Instant Pot Lemon Pea Pasta
- 1 tablespoon olive oil
- 3 large cloves garlic minced, about 1 tablespoon
- 16 ounces penne pasta
- 4 cups water
- 1 teaspoon kosher salt
- ½ cup parmesan cheese grated
- ¼ cup heavy cream
- 2 tablespoons butter
- 2 tablespoons lemon juice
- 1 teaspoon lemon zest
- 2 cups frozen peas
- Place the Instant Pot on the Sauté-Normal function. Add the olive oil and garlic and cook until fragrant– about 2 minutes.
- Add the pasta, water, and salt– no need to stir.
- Attach the lid and ensure the valve is in the sealing position. Turn the Instant Pot to Pressure Cook for 4 minutes.

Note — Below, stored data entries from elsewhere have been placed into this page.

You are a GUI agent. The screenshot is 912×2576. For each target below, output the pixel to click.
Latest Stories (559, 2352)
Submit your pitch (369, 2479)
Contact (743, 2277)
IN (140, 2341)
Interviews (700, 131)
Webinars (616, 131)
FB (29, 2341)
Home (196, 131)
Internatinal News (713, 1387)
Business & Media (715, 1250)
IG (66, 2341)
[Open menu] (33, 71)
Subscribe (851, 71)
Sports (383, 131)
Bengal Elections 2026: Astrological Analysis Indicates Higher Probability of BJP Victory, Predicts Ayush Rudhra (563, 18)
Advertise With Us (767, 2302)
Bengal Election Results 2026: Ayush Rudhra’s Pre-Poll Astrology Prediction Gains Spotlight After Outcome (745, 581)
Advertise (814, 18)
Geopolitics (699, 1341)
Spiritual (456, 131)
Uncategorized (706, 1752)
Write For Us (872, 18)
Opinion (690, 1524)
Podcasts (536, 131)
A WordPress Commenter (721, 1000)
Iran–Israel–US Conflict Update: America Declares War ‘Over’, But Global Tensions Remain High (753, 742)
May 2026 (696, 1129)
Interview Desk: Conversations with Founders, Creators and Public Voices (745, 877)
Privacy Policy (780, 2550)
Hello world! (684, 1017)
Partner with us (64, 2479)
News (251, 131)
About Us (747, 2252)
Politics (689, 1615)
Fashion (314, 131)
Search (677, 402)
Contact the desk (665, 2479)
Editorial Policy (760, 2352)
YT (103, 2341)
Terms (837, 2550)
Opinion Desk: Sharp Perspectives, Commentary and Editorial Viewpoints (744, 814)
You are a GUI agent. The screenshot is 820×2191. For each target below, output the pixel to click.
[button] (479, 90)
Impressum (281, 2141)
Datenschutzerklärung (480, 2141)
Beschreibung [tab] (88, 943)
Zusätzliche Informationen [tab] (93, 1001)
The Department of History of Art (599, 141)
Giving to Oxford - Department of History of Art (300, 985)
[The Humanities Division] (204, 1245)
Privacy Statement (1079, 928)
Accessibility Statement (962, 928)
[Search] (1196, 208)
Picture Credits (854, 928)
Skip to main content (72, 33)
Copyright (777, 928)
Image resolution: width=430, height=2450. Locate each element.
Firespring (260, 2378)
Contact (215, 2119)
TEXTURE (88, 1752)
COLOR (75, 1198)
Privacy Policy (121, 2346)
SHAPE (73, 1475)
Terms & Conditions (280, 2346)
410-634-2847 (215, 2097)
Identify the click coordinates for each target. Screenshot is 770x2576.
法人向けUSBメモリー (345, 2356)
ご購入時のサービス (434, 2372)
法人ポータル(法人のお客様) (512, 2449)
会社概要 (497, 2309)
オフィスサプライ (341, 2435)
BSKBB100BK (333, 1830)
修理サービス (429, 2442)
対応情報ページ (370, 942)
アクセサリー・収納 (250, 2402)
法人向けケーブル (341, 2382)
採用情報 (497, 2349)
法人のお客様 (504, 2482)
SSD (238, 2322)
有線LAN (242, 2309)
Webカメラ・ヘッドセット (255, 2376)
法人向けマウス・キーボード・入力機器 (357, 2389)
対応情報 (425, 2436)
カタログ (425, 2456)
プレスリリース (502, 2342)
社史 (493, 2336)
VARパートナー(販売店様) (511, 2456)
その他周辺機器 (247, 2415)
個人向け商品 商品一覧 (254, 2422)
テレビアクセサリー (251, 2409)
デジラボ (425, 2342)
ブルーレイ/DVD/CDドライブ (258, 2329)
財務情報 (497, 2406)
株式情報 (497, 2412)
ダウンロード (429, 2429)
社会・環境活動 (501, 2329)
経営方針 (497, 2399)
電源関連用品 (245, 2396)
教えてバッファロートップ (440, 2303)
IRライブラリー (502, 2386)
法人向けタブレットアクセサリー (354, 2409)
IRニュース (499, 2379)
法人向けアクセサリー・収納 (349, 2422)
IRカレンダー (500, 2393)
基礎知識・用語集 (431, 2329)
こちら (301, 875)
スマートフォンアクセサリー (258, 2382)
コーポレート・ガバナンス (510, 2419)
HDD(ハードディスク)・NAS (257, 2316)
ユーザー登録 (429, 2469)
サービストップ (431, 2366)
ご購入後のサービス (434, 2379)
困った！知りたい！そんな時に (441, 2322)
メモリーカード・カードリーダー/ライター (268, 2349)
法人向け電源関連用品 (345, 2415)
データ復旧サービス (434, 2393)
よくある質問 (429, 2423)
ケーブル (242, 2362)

- When the Instant Pot has finished, release the pressure by switching the valve to the “venting” position– be careful, it will steam!
- Add the remaining ingredients and stir to combine.
- Place the lid back on the Instant Pot (it should be on the keep warm setting) and let it sit for 2-3 minutes, or until the peas have warmed through. Season with salt and pepper to taste.
Nutrition information provided is an estimate and will vary based on cooking methods and brands of ingredients used.